We present a privacy-preserving and data-efficient SER approach by utilizing the concept of Federated Learning.
- Score: 0.8508198765617195
- License: http://arxiv.org/licenses/nonexclusive-distrib/1.0/
- Abstract: Speech Emotion Recognition (SER) refers to the recognition of human emotions
from natural speech. If done accurately, it can offer a number of benefits in
building human-centered context-aware intelligent systems. Existing SER
approaches are largely centralized, without considering users' privacy.

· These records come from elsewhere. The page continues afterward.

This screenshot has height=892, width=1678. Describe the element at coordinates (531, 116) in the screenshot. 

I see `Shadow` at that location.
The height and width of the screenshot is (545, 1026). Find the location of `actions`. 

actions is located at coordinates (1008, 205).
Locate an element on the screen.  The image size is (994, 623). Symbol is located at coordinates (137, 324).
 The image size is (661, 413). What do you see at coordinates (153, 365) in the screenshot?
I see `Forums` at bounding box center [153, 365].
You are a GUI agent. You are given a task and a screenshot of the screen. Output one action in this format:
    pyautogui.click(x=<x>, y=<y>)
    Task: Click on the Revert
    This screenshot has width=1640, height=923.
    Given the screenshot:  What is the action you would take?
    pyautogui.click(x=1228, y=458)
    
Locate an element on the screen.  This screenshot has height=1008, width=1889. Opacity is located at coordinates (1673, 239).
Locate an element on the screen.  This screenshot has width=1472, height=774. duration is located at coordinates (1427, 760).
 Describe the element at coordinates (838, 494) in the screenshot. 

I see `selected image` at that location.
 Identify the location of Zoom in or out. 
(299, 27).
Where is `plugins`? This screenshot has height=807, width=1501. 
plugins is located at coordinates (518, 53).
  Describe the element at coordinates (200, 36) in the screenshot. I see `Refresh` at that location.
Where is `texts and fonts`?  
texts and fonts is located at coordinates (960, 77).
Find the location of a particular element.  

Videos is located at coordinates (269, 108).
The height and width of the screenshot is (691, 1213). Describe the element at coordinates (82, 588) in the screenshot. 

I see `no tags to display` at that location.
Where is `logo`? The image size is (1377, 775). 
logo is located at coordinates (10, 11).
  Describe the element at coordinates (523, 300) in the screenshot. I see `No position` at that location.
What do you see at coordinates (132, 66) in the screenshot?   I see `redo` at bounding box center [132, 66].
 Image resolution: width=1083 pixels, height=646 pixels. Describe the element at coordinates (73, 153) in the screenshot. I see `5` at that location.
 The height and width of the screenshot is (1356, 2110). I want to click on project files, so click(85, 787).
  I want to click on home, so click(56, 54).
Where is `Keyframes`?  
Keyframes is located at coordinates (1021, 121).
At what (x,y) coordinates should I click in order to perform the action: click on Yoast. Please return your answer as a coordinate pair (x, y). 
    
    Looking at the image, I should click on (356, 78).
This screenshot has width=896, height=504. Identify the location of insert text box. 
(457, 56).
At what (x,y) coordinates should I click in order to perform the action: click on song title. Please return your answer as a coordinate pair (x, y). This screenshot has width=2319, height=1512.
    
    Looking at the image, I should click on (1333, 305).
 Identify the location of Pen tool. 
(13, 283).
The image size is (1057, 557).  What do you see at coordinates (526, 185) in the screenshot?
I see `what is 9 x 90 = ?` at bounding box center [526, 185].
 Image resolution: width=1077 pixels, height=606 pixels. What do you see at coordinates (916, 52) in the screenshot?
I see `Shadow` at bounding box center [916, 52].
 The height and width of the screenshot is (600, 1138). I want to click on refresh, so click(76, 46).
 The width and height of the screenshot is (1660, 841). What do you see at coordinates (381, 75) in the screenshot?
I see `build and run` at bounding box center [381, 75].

Federated Learning (FL) is a distributed machine learning paradigm dealing with
decentralization of privacy-sensitive personal data. In this paper, we present
a privacy-preserving and data-efficient SER approach by utilizing the concept
of FL. To the best of our knowledge, this is the first federated SER approach,
which utilizes self-training learning in conjunction with federated learning to
exploit both labeled and unlabeled on-device data. Our experimental evaluations
on the IEMOCAP dataset shows that our federated approach can learn
generalizable SER models even under low availability of data labels and highly
non-i.i.d. distributions. We show that our approach with as few as 10% labeled
data, on average, can improve the recognition rate by 8.67% compared to the
fully-supervised federated counterparts.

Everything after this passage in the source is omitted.